◆ **Set problem**:
Reproduce the rows from the line containing "Click the Código Industrial input field" through the end of the rows, replacing "input field" with "text box" and leaving everything else unchanged. Omit the pictures from your answer.

◆ **Extracted material**:
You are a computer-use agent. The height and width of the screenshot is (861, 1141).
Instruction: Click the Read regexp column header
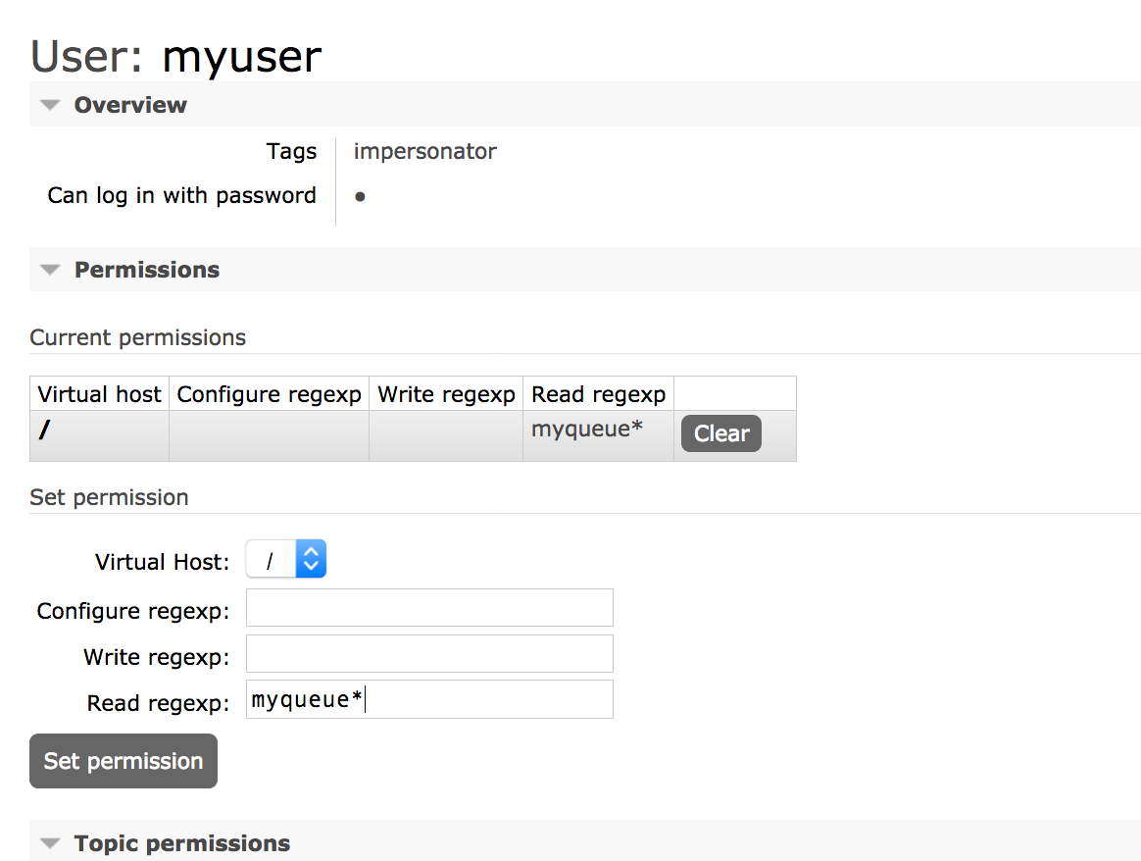pyautogui.click(x=598, y=394)
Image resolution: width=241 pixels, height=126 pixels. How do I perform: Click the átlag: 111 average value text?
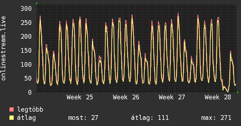(150, 118)
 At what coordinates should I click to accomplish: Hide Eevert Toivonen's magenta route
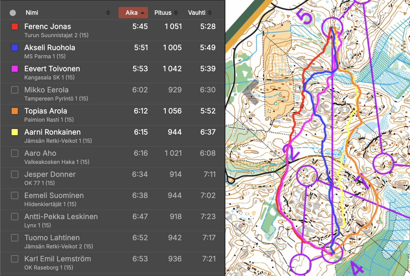[15, 69]
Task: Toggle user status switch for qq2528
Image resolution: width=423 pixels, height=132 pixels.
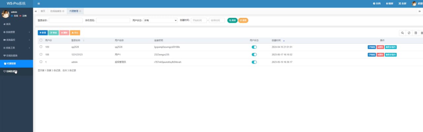Action: pos(254,47)
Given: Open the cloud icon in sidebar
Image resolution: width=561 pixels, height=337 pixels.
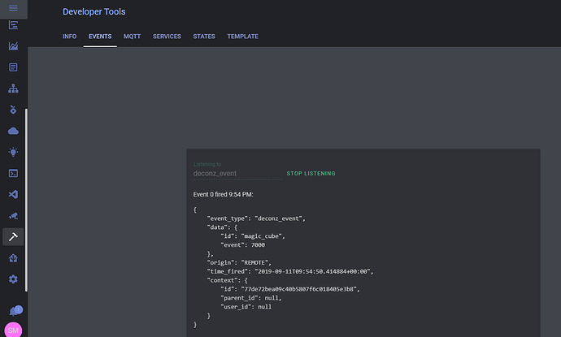Looking at the screenshot, I should click(x=13, y=131).
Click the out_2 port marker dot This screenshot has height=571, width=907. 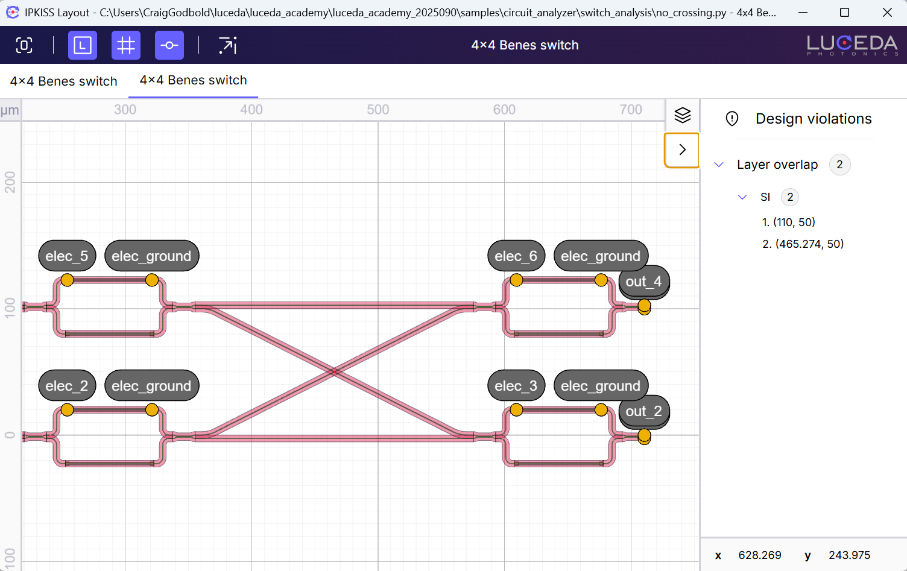644,435
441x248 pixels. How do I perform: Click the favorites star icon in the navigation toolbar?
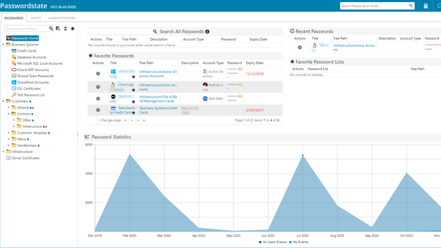point(72,28)
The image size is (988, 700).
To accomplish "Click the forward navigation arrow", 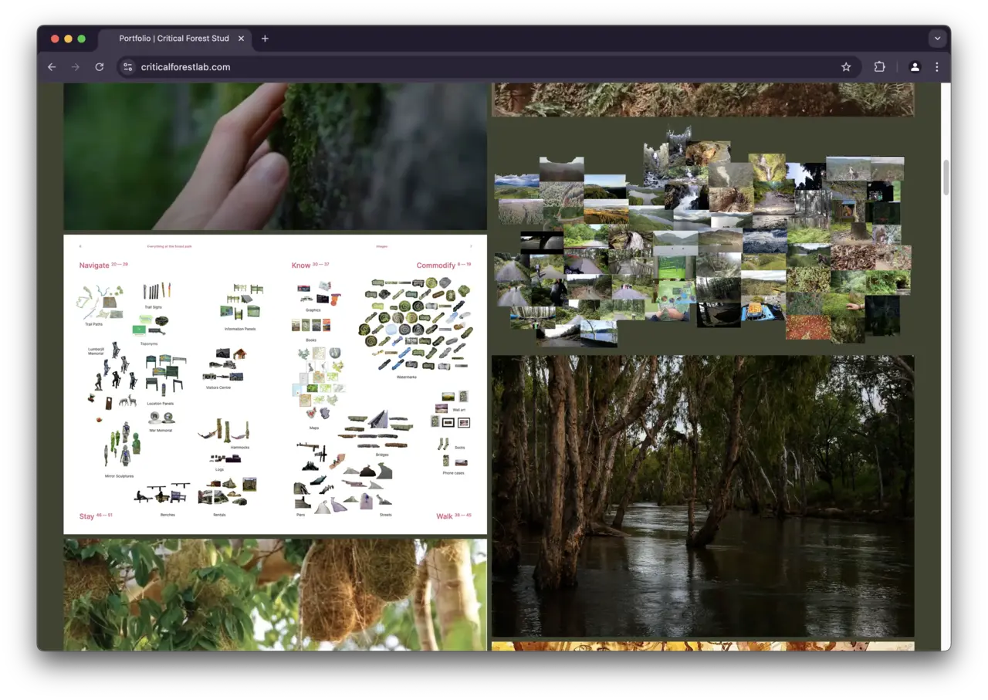I will click(x=75, y=67).
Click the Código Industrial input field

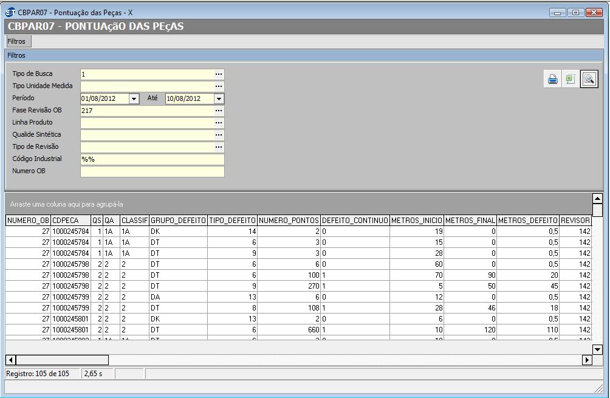point(152,159)
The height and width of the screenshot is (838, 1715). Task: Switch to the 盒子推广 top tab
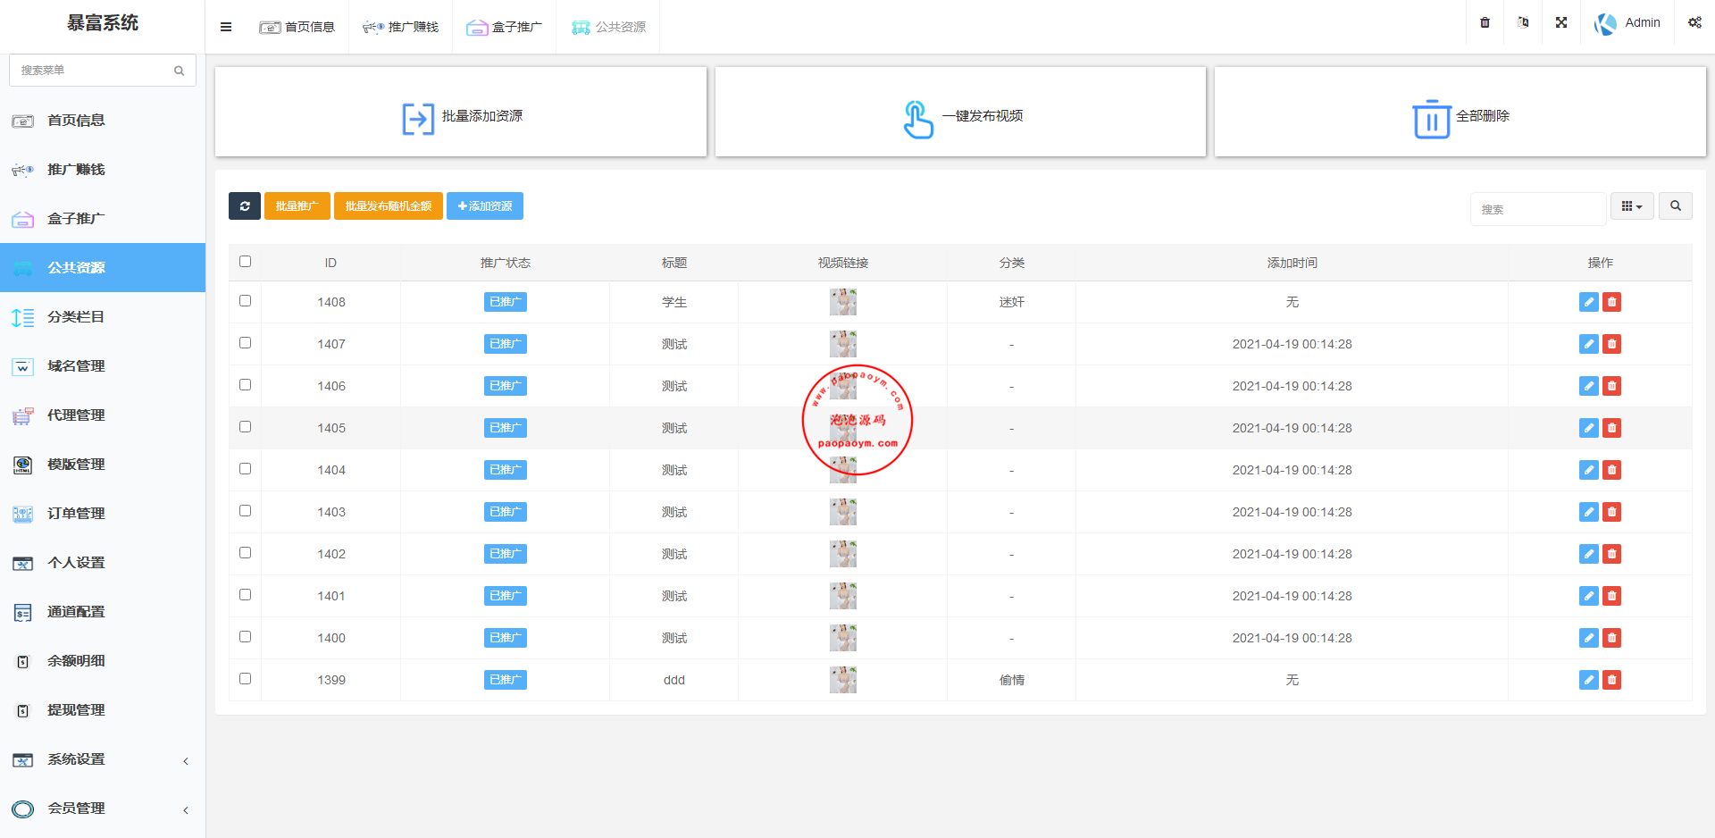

◆ **Written reply**:
Click the Código Industrial text box

point(152,159)
The height and width of the screenshot is (838, 1715). Task: Switch to the 盒子推广 top tab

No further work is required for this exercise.